Both big and small, failures must happen. Help your child learn relaxation skills, the art of reorganization, and good communication skills, and don’t pull punches. If your child did not study and failed a test, let your child feel bad about it. Then work with him or her to help him or her do better next time.
A specific note on communication skills: Communication skills are a biggie. When your child gets a grade that disappoints him or her, do not, I repeat do not, talk to the teacher yourself. This is an excellent opportunity for your child to learn necessary life skills. Discuss with your child the best way for him or her to talk with the teacher. For instance, “Mr. Smith, I am disappointed in the grade that I earned on my paper. How might I do better next time?” Teaching your child how to accept less than favorable outcomes while taking responsibility and advocating him or herself toward better future success breeds leadership and strength.
3. Re-Evaluation: Every good plan must have an avenue for evaluation and re-evaluation. Why has the United States Constitution held such success? It has an avenue for change and growth, and it governs individuals that hold stakes in its making. At the least, each marking period should bring with it a discussion of what worked and what didn’t. When discussing these issues, do not lecture. Include your child and encourage him or her to lead the discussion. Use whatever incentives are organic to your child’s success to entice your child to care about his or her education.
If your child is not happy with his or her performance, discuss specific areas that need to be addressed. Eighth grade teachers should be helpful in identifying specific areas of strengths and needs. Listen to them, and then address the areas with your child. Don’t wait for an F on the report card before you talk about areas of need. Likewise, meet with freshman teachers on back to school night. Take your child with you.
This is the number one place where students and parents slip, and after all, it is only human to start strong then slow down during the race.
1. Sticking to your guns: When you make a plan or set a standard, follow through with the consequences, both positive and negative. It is so easy sometimes to let the gray areas slide, don’t! When the area is gray, always, I repeat always, err on the side of standard and lesson. It is especially important to remember this upon beginning any new consequence system. As soon as your child knows that you will not follow through, you might as well through your golden plan out the window.
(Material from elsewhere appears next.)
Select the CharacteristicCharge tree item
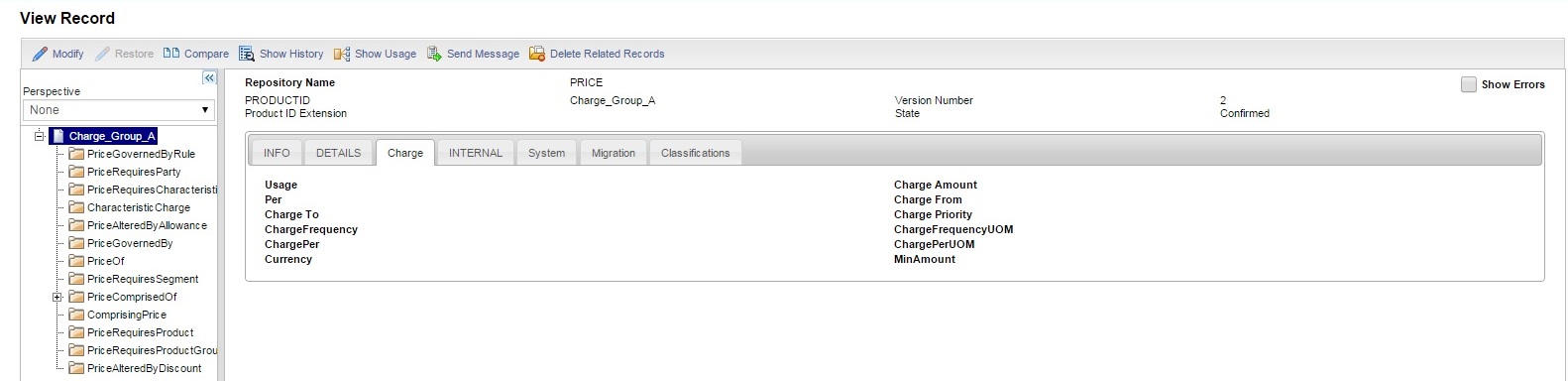The width and height of the screenshot is (1568, 381). click(x=138, y=207)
2. Make your child responsible for the follow through as much as possible: By high school, your child should be self-sufficient in many areas. You should be the guide on the side, monitoring and supporting. If your child is not capable, you will want to address this first. Always make your child responsible for his or her own organization and consequences. The more ownership your child feels in success and/or failure, the closer he/she is to taking on the responsibilities of high school, college, and adult life.
3. If you slip, take ownership: Model good responsibility for your child. Everyone makes mistakes; we are all human. By showing your child that you take responsibility for your own actions, your child will develop this skill more easily. Don’t be afraid to let your child see you fail, and when you do, discuss with your child your own feelings and how you plan to perform better next time. Follow through is important not only in success but also in failure. It is how we grow.
In following these basic ideas, you will give your child every opportunity for success, and remember, it is your child’s success, your child’s development. He or she must be part of planning the transition. Make him or her responsible for it.